[Data for the task]:
━━━━━━━━━━━━━━━━━━━━

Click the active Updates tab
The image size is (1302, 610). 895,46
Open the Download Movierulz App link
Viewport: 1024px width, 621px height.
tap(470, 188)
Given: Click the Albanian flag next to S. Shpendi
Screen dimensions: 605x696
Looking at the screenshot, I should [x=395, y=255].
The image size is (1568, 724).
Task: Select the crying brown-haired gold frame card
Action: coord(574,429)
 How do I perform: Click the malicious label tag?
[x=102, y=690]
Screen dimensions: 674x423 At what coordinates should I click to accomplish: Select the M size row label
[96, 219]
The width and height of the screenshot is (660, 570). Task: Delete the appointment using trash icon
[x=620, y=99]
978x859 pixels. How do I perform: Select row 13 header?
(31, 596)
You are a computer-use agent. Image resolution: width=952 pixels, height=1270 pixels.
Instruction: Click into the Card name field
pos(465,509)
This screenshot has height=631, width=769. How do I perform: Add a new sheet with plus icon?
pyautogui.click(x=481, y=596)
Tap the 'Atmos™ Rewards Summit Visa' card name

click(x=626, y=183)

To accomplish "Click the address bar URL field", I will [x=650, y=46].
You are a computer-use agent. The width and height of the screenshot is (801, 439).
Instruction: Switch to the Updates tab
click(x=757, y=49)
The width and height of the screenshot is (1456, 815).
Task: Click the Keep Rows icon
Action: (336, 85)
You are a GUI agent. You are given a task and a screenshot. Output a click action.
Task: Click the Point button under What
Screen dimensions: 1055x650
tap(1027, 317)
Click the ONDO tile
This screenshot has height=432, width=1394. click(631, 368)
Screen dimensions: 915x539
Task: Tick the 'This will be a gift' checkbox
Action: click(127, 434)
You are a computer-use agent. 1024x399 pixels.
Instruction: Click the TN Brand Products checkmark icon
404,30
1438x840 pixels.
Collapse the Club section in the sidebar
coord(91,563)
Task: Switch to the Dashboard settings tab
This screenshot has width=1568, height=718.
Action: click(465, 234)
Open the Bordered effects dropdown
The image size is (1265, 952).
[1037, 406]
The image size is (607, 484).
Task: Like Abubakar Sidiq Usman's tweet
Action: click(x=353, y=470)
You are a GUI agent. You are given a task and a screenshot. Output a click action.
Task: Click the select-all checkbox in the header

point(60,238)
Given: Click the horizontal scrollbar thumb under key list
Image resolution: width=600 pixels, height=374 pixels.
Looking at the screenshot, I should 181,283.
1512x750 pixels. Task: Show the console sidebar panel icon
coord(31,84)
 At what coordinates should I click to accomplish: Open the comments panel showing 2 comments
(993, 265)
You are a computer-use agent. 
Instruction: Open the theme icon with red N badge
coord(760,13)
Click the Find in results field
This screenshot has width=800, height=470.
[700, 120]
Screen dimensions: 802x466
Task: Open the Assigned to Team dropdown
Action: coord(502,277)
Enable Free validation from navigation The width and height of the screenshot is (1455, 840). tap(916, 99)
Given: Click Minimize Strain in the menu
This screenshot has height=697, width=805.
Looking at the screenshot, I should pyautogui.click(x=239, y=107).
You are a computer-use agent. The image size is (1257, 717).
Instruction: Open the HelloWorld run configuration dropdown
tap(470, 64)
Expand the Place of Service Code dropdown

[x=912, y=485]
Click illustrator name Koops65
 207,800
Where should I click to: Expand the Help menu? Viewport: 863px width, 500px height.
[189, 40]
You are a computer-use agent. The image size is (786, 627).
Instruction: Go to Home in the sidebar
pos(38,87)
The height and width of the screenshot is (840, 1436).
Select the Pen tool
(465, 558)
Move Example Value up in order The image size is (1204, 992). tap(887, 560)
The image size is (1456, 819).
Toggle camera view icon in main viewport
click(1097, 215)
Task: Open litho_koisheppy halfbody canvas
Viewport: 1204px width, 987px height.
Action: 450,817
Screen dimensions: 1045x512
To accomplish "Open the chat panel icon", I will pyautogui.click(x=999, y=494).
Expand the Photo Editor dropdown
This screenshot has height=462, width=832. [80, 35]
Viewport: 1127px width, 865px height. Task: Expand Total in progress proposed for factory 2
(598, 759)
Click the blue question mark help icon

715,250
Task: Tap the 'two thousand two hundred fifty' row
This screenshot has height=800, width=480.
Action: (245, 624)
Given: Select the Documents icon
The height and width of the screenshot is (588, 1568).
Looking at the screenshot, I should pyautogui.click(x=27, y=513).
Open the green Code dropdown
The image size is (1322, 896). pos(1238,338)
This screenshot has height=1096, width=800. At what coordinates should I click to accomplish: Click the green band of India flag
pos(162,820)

━━━━━━━━━━━━━━━━━━━━

[Short exercise]:
Report every line of the data above that contains the word "name". Case counts.

[Complete output]:
Instruction: Click into the Card name field
Tap the 'Atmos™ Rewards Summit Visa' card name
Click illustrator name Koops65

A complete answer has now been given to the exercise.